Fils d'une éducatrice spécialisée, Saez commença très jeune à jouer sur le piano que ses parents avaient acheté pour lui. "C'était un principe d'éducation. Ma mère et mon beau-père voulaient que j'écoute et pratique de la musique, jazz, rock et classique. J'ai eu la chance d'entendre Rostropovitch à Vézelay... Un moment magique". Il s'engouffra au Conservatoire de Dijon, dont il tympanisa, avec son désespoir sardonique, la "culture des morts", puis se retrouva à Paris où il envoya les maquettes de Jours étranges. Un rock, gros comme l'orage, avance par vagues et douleurs, un son primaire brûle des paroles qui semblent avoir été écrites sur une pierre tombale ou une planète inhabitée. On y parle de fin du monde, de chute spirituelle. Le jeune artiste affiche clairement ses références, Jim Morrison et les Doors, auteurs en 1967 de Strange Days et qui appelait aussi au meurtre du père.

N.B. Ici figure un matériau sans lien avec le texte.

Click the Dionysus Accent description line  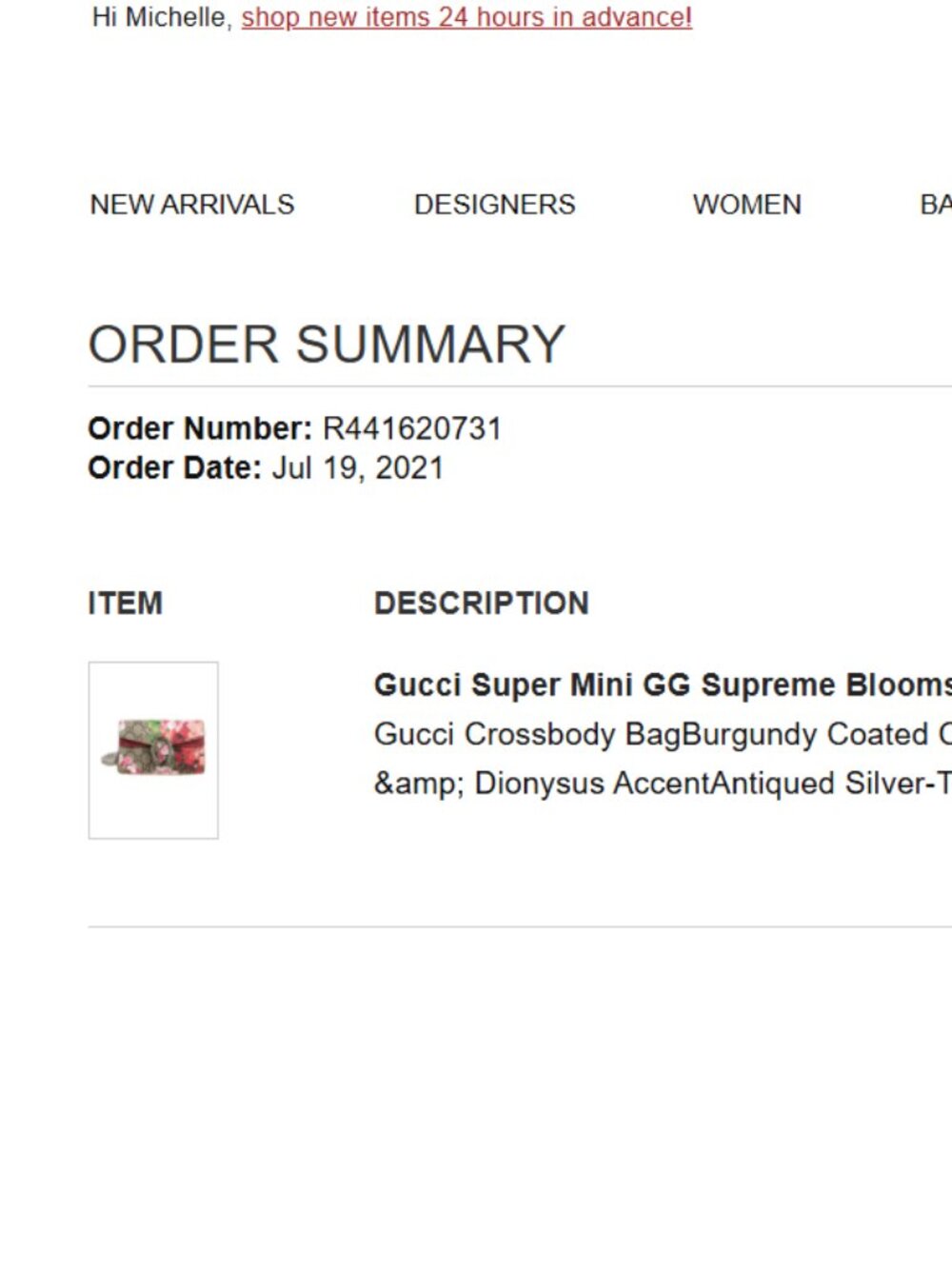(x=663, y=783)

"Je n'ai aucun problème avec les références. En concert, j'aime reprendre des morceaux. Je prépare une version du Partisan de Leonard Cohen. J'adorais le côté grandiloquent des Doors mêlé, paradoxalement, à la puissance du minimalisme. Comment avec un orgue et une voix, on peut créer une chanson rock, en pleine période de Hendrix et du courant sonore...Et puis mes parents m'ont emmené au Père Lachaise sur la tombe de Morrison. J'avais cinq ans."

Le public, épris de malheur, y plongea (près de 130 000 exemplaires vendus) et Saez se gonfla un peu plus d'orgueil. "Je m'attendais à ce succès, avoue-t-il. Bien sûr je suis mégalo. Le deuxième album le sera. Je préfère l'image en concert des Sex Pistols à celle de Radiohead, plus fragile, plus intimiste."

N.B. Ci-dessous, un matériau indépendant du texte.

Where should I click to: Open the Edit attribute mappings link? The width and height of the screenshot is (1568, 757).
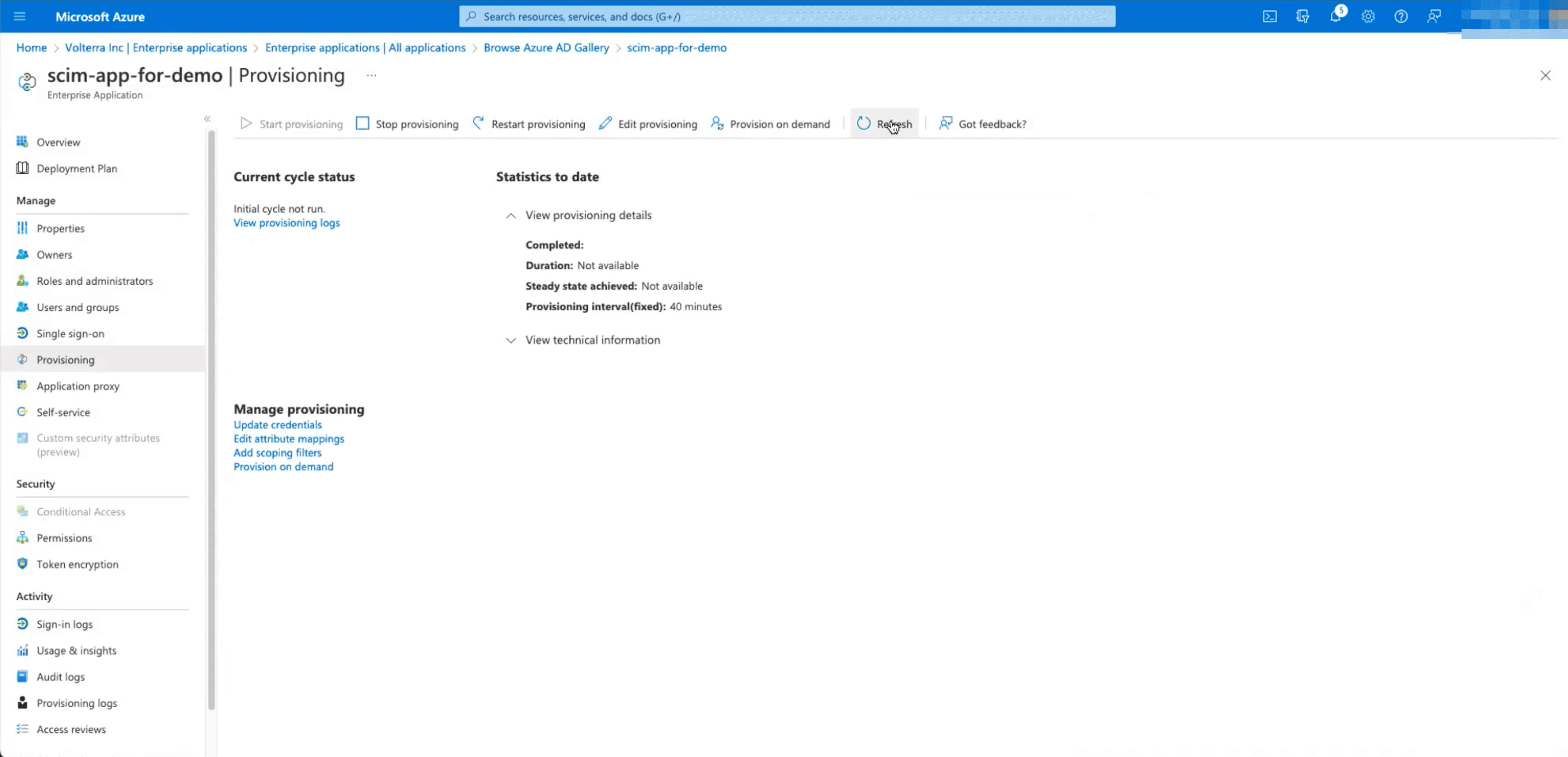pyautogui.click(x=288, y=438)
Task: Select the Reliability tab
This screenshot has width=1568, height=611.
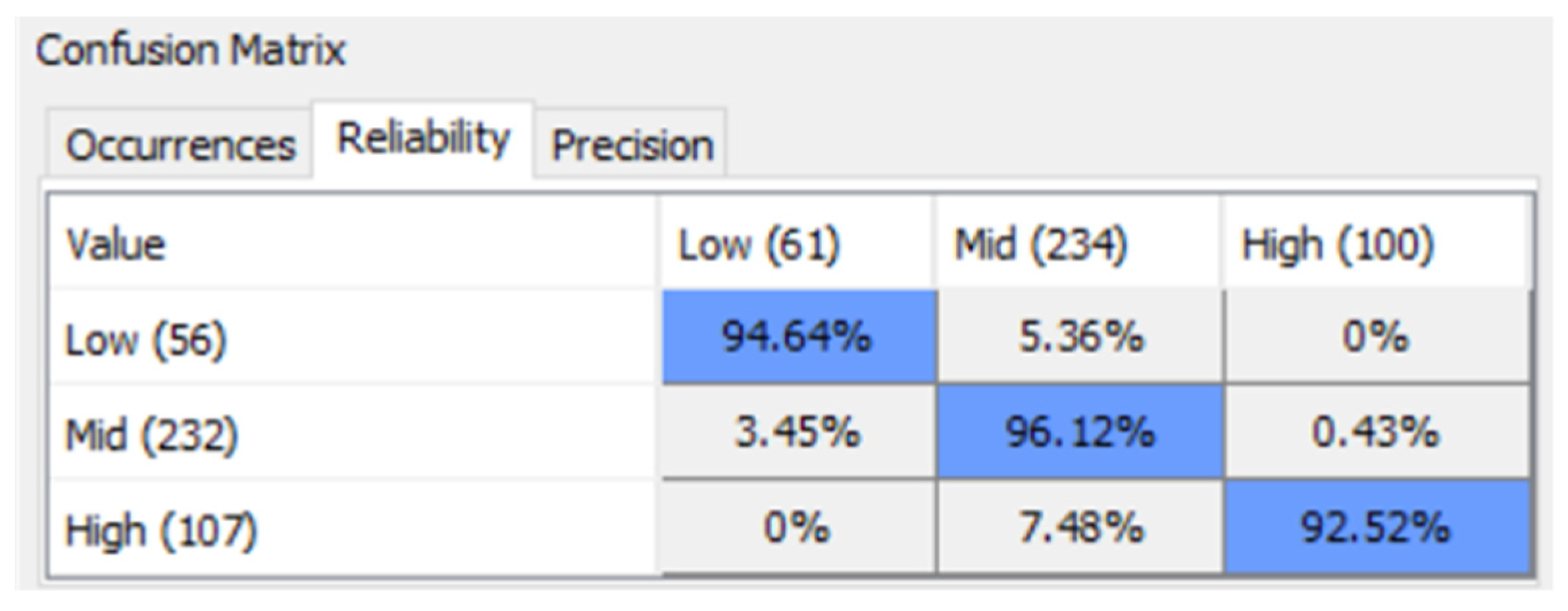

Son nouvel album sur lequel il a commencé à travailler sera double. 40 chansons bouillonnent dans le crane boulimique de Pentagruel. L'œuvre pourrait s'appeler Le Testament. A 23 ans, Saez est déjà hanté par des choses bizarres. "Je ne sais pas, j'ai peur de la mort. Je suis hypocondriaque", murmure-t-il en baissant les yeux. Frank et Antoine le regardent interloqués. Le mégalo, plein de certitudes fragiles, trahit pour une fois son vertige intérieur. Il rêve de laisser une trace mais n'en est pas sûr tant son univers semble construit sur des ruines, un soleil aveuglant, un déni de vie et surtout un gigantesque ossuaire.